The desired utopia - Part 2
Hello dear Stemians, today I tell you again about the story that changed my life. But let's start with that difficult part that nobody counts, for much of all the difficulties that we as a couple have had to go through.
The first thing that struck us was to say that "Character Difference" he is a super relaxed boy, open mind and extremely forgetful, for my part I am a super correct girl who always end up schematizing everything. Then at the beginning of our relationship we had too many differences according to my perspective to him "Everything did not matter" and I then as a woman and dramatic at the end I made a film for everything that happened to us. He had the difficult task of breaking with what he used to call "My Demons" because my experience in love had brought many betrayals and therefore was a very distrustful woman, to that we add that I am a beautiful and spoiled single daughter so which always "I got used to things being done as I said". To my surprise, although he was willing to modify things in his life, he was not going to fulfill all my whims (I think that also came the shots of my previous failures). The daily fights began for totally insignificant things but in my eagerness to be right I did not see that I was also a cause of what was happening and that if I saw things from another glass maybe the whole situation could improve.

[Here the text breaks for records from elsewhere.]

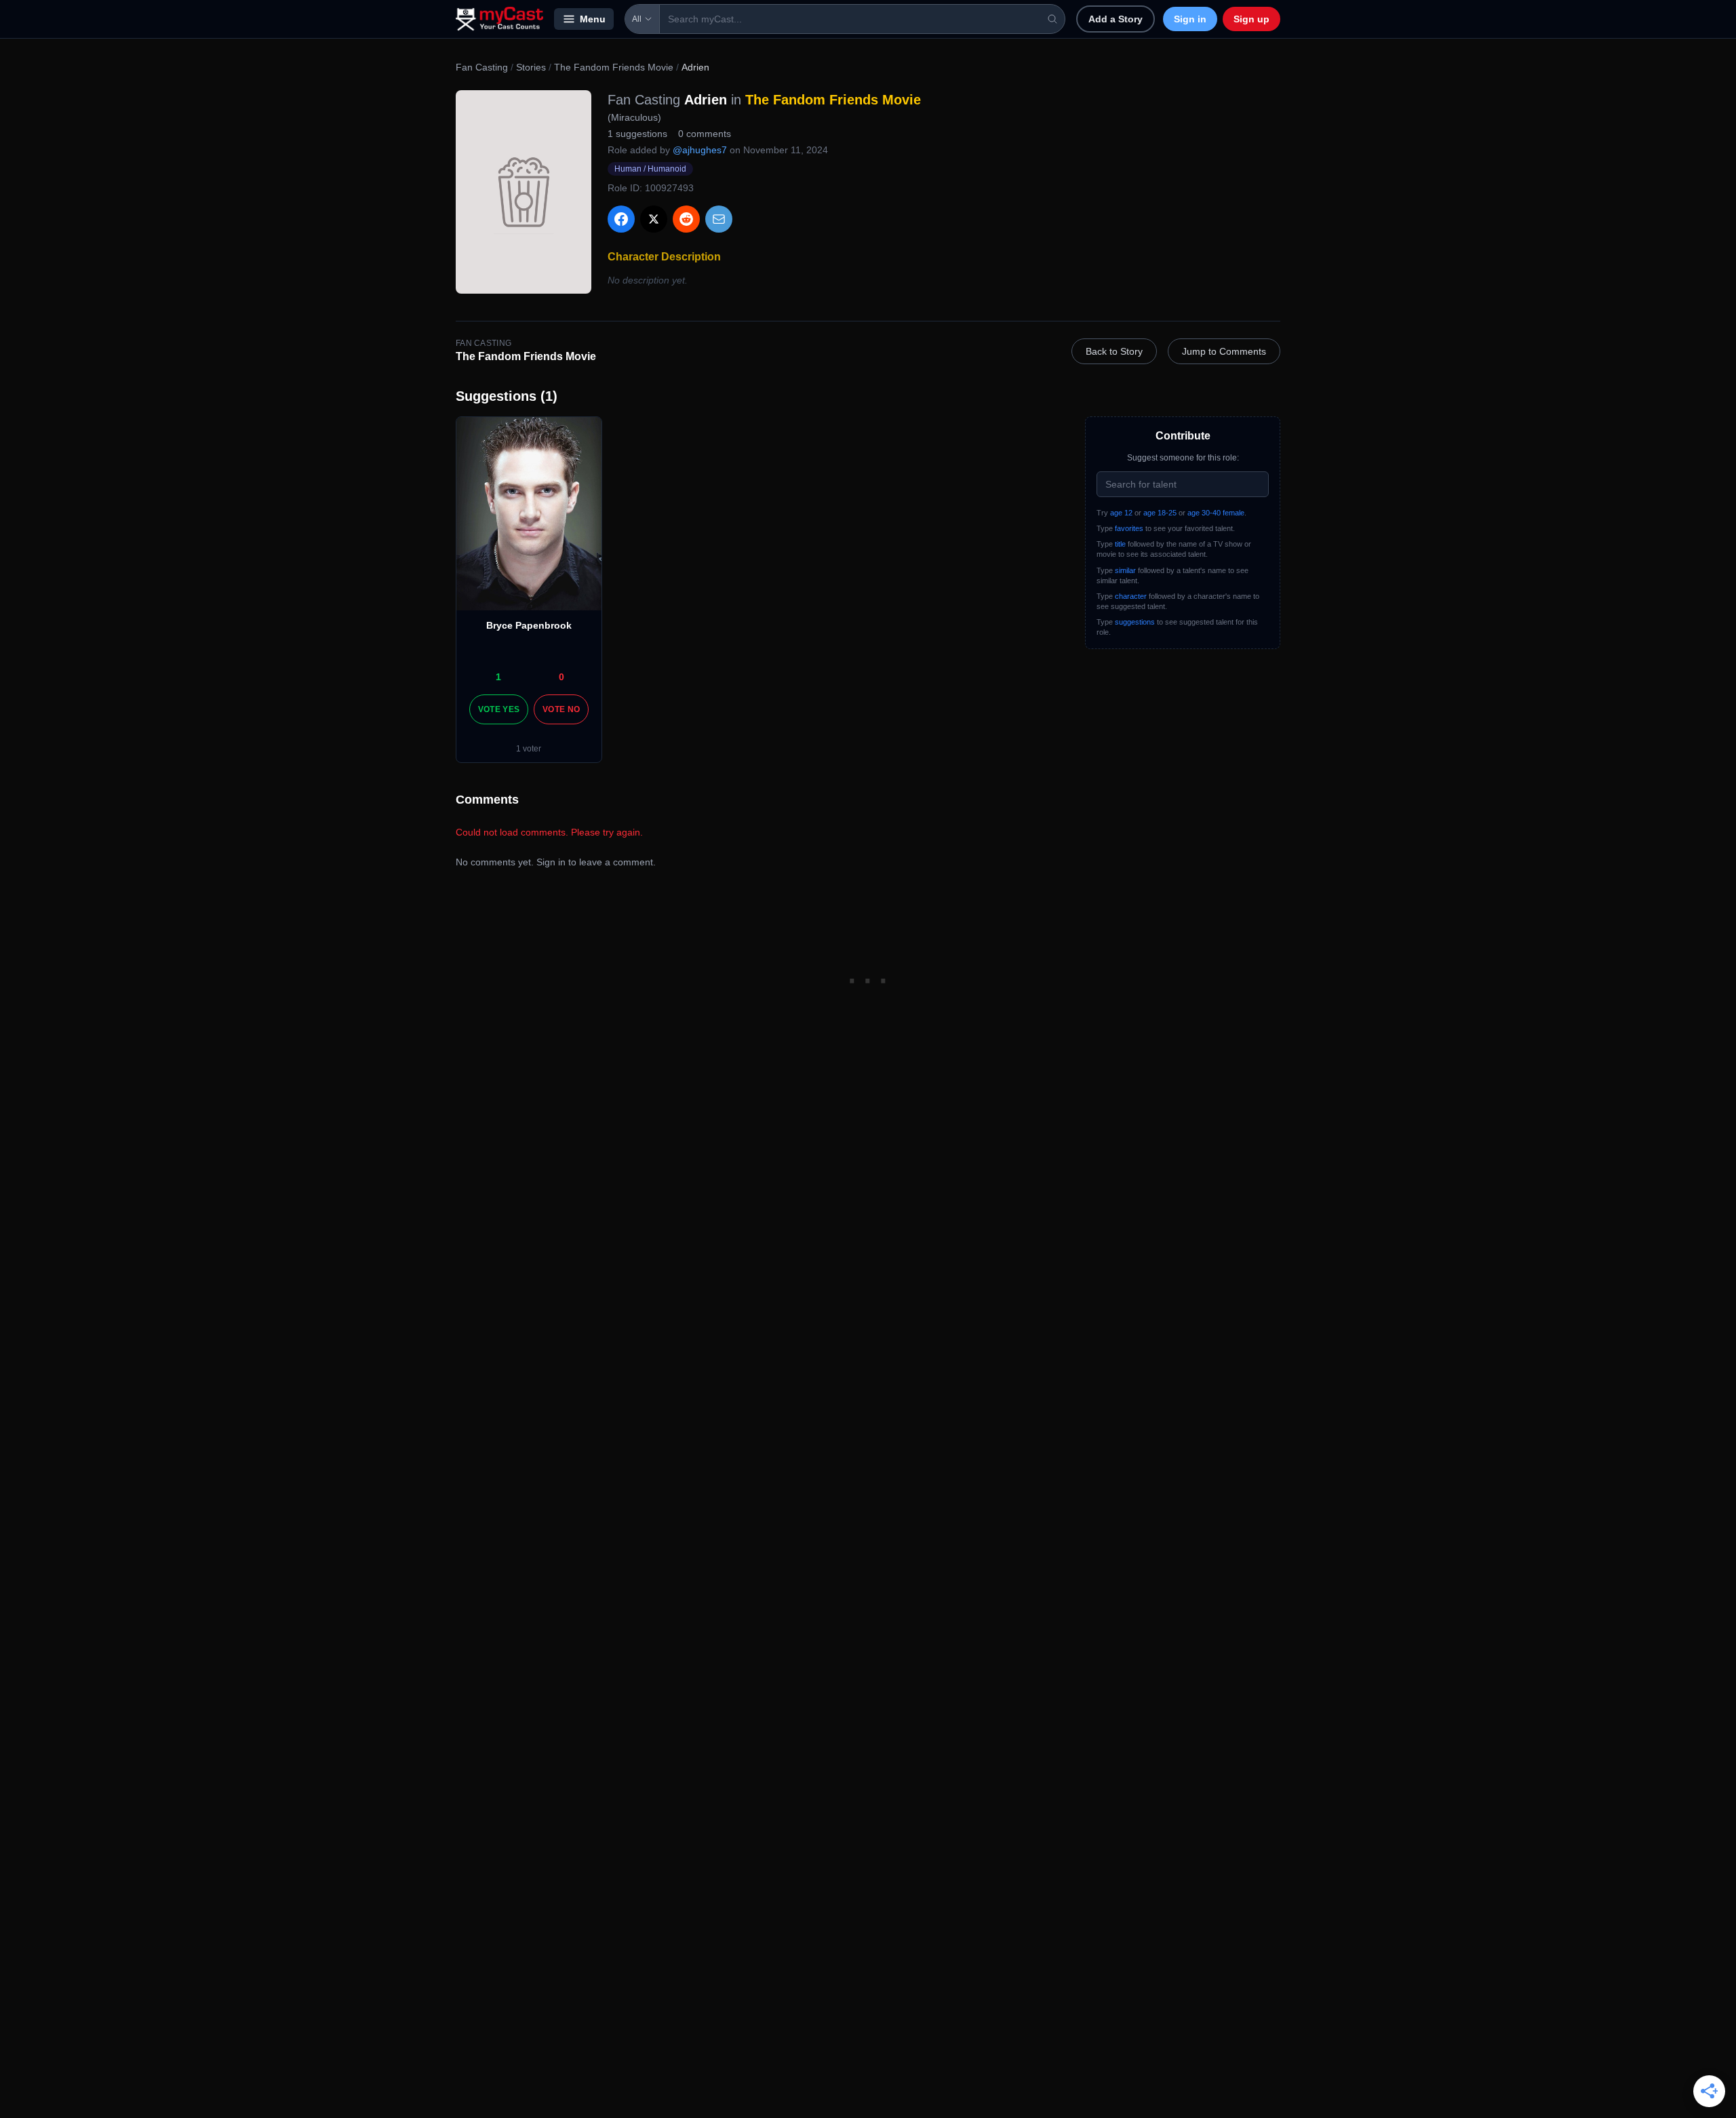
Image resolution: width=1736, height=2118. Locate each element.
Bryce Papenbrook (529, 625)
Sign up (1251, 19)
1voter (528, 748)
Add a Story (1115, 19)
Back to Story (1114, 351)
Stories (531, 67)
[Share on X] (653, 219)
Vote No (561, 709)
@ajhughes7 (700, 149)
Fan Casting (482, 67)
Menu (593, 19)
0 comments (704, 133)
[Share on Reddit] (686, 219)
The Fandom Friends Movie (613, 67)
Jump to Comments (1224, 351)
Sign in (1190, 19)
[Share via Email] (718, 219)
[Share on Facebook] (621, 219)
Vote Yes (498, 709)
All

In December of last year I made the great decision to spend Christmas with my partner and his family in Carupano, Sucre State - Venezuela. For me it was something super new because in my 24 years I had never spent a Christmas or a New Year without my mother. One night when only a week to start, we already had purchased tickets, money saved and others found on their Facebook a conversation of the month when we started being boyfriends, exactly one week before our beloved 18 which is our anniversary date with a girl to whom I had something of anger, it turns out that the conversation was a bit of a tone according to my opinion because when I read it, I cried, cried and kicked. When he arrives at the house I was not there, I had gone with my frustration to my best friend's house I had at least 15 missed calls from him, without explanation I did not want to hear him, I just told him I did not want to talk to the fate only be with myself and think what I wanted to do with what happened. My surprise when I'm leaving my friend's house was out there on the stairs waiting for me, both told me that I agreed to talk to him was a long conversation, 4 hours to be exact where for the first time in my life I saw him crying, I saw a vulnerable being that I had never allowed myself to see. When explaining everything that happened, I gave myself the opportunity to see what it was about "Being the perfect couple" I did not want to see. Then I found out that it was the first time in his life that he was taking a girlfriend to his family, which really shocked me because he is very closed with his thoughts. From there we started to create a different reality, a relationship that was real and those that do not seem to be always good, that is not why I know that 50 and 50 always sometimes I just get up and only give the 10 because I can not give more and he tries to give the 90 and vice versa to me has also touched me . But that is always in spite of the circumstances we are in 100. If sometimes we do not talk to each other, when we are upset we just go to bed and spend that adrenaline moment and then in total calm we talk, we decided that the fighting is not they would exist among us because we chose to be one. Sometimes they fall but in the same way they rise.
Now comes the beautiful part, we choose to show us for life what we feel, this love so pure that it was born from a simple coincidence.
That I knew the most romantic part of him, and he the most corny part of me.
Little by little I was improving the technique as they say out there.
Every detail was filling every part of our life, each demonstration of affection made us stronger.
He became part of my life ...
And I became part of his.
Today we are below where we want to be, but higher than we thought. Every day that passes I realize that I chose well, that I got the man I want for the rest of my life. With which I am building a future, with that I want to have my 4 children. You know? To that I want to scold because he did not lower the lid of the pot, or because he did not take out the garbage hahahaha.
That man who makes me scream to the world that yes, indeed I fell in love!